Asked by Ellen, in Pleasant Hills, Maryland
Here is my answer;
It certainly sounds most consistent with kennel cough. Even with a vaccination (no vaccine is 100%) a dog can get the disease they were vaccinated for. I use the flu shot analogy when discussing this with my clients. Just because you are vaccinated for the (human) flu you can still get the flu. The hope is that if you do become exposed, and even infected, your body can mount a quicker and stronger immune response and hopefully you either will not, (or at least not get as), sick. This has on occasion caused great frustration with my clients who want to think of a vaccine as a shield of armor and either want us to reimburse boarding fees, or treat their dog at no cost. Hard as we try to protect every pet, it is impossible to thwart disease when you congregate a group of pets (or even humans) together.
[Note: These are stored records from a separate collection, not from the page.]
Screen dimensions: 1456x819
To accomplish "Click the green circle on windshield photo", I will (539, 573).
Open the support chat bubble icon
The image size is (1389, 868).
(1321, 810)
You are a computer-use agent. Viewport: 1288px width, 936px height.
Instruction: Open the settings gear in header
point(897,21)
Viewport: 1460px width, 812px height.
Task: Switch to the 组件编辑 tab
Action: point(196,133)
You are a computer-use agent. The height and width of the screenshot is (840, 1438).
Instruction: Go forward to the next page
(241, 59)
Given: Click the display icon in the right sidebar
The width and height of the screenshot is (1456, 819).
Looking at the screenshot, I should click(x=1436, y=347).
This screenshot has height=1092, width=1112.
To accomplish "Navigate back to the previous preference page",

The good news is that most vaccinated pets are covered under the vaccine manufacturers guarantee. This is applicable as long as your pet was vaccinated at the veterinary clinic, within the manufacturers suggested guidelines. So, yes, you should definitely call your vet to notify them. I want to know, and if one pet gets ill, I call all of the other dogs who boarded during the same time. I know my clients appreciate an honest proactive approach. If you were my client I would ask you to come in for an examination. We would take a weight, temp, listen to the lungs and discuss bloodwork, etc. In general, vaccinated healthy dogs will run the coughing course of the mild form of this disease and be fine in a week, or two. The biggest pets that I am concerned with are the very young, very old, or debilitated pets. They should be watched very closely.
As far as treatment for this goes, here is what I do;
If the coughing worsens, or causes the pet to not be able to sleep at night we prescribe a sedative, or cough suppressant (if the cough is dry and non-productive). If you cannot sleep you cannot heal.
If the coughing leads to vomiting we discuss i.v. fluids and hospitalization. Again, no rest no heal.
If the lungs sound wet and/or if the pet becomes quiet, subdued, lethargic, inappetant, or appears sick we take a chest x-ray looking for evidence of pneumonia and prescribe antibiotics and/or hospitalize.
In almost all cases our patients diagnostics (we do a buccal mucosal swab to identify the source of the infection) and treatments are covered by our vaccine manufacturer. It doesn't change the fact that your pet got sick, which we try very very hard to avoid, but it does help our clients with the financial burden of a sick pet.
Call your vet, have your pet seen, know what to look for with respect to any worsening of the illness, and have a plan. Also inquire about the vaccine guarantee.